Welcome Lolyd, fear of the unknown is sometimes worse than knowing like you mentioned. In a nutshell, prepare for the worst, hope for the best, and pre-planing is a good idea, but some things can go unexpectedly, unplanned, but having an idea is good. Most do well, but it's a difficult 7 weeks, not including the time treatment stops, at which time recovery may be at it's worst. Everyone is different, but I haven't heard many say it was a walk in a park lol.

P16 is a tumor suppressor gene, which positivity is likely HPV, not always, but HPV positivity is a good as far as response to treatment, prognosis.

As far as moving, it depends, but maybe you should plan someone else to move you, if you planned on physically doing it yourself. Other household chores should be planned, in case you are unable to do yourself, shopping, cooking, cleaning, pets, yard work, not to mention seeing in advance your employment benefits, medical continuation, dealing with finances and payment of bills. I don't know if you have a caretaker, but doing it alone, is difficult.

As far as weight loss, the average weight loss is 30lbs in oropharyngeal Tx. I lost 110lbs just from chemo, 40lbs from another time with just radiation. Doctors get concerned when you lose 5% of your body weight. If too much weight is lost, a new mask may have to be made, not to mention other factors.
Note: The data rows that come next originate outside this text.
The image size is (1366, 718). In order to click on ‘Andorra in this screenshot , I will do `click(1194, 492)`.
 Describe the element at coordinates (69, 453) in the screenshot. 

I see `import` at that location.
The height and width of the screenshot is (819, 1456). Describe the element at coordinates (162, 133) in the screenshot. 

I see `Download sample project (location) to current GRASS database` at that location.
You will learn, hear mostly about the effects of radiation, but don't underestimate the effects of chemo. Chemo can set you back, more so than radiation, and few don't ever complete the full radiation, but many do not compete chemo due to tje toxicities. You may be having Cisplatin, which is the gold standard. They do base-line testing for many things like creatinine, hemoglobin, etc., but not so much with others like hearing, vision, thyroid, testosterone, which treatment can impact, so if time allows, you may want to look into them. Both chemo and radiation have short, less than three months, and long term toxicities, lasting more than three months.
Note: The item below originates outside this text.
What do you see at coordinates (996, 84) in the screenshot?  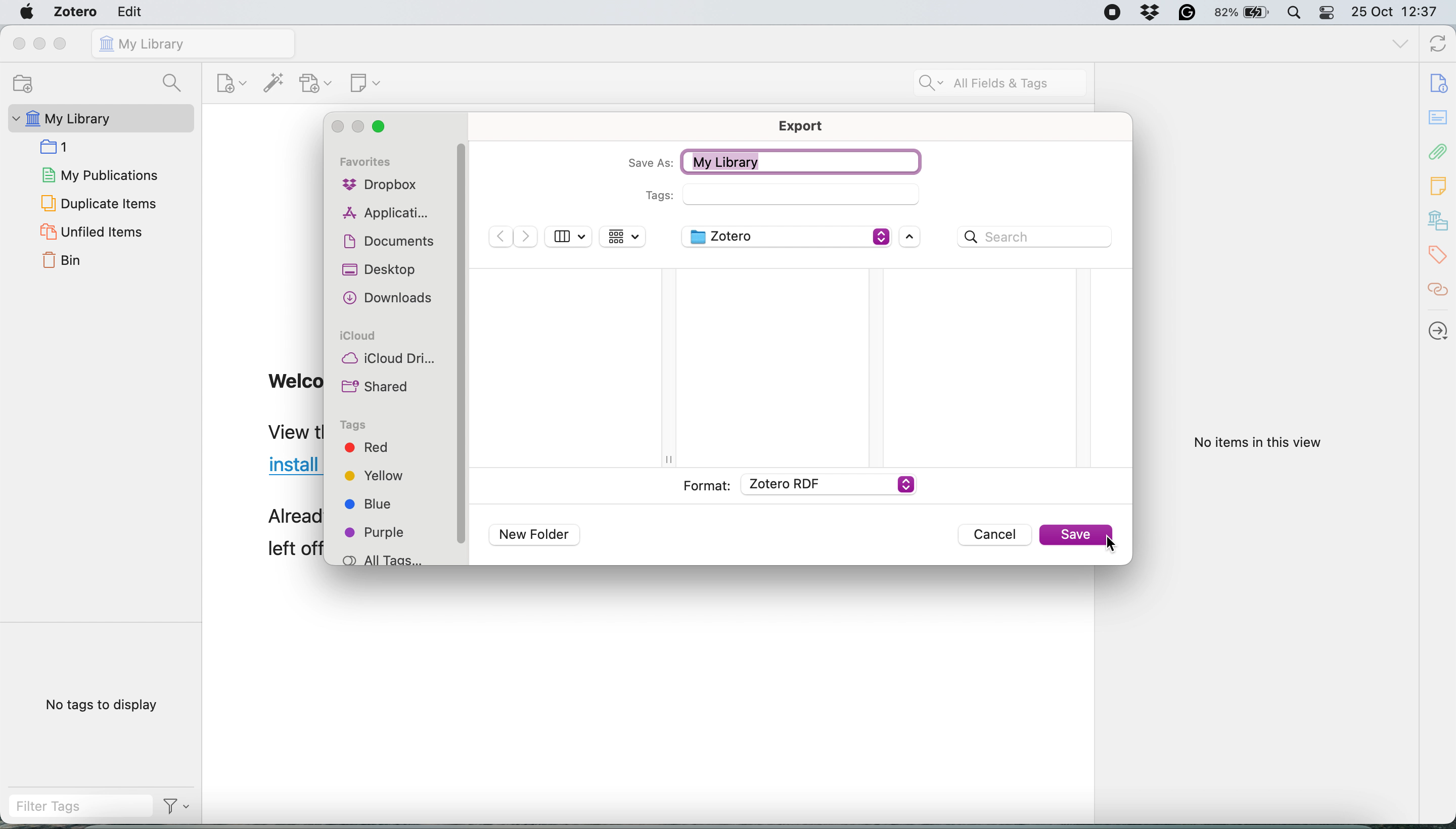 I see `search all field ads tags` at bounding box center [996, 84].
Usually you have the CT simulation when the mask is made, I did, and then treatment followed on my next visit, if the dentist gave you an all clear to start.

Without covering everything, since it's so much, I'll break it down to some things to help get through. Each can probably fill its own page, and will learn further about.

Adequate nutrition, and hydration
Impeccable oral care
Anti-nausea meds
Pain meds
Treatment for mucocitis
Treatment for dry mouth
Neck creams
Rest/sleep

That's it for now, tired from typing, but look at the OCF pages, which has tons of info, other member posts, and hopefully others will add. If you have any questions, just ask.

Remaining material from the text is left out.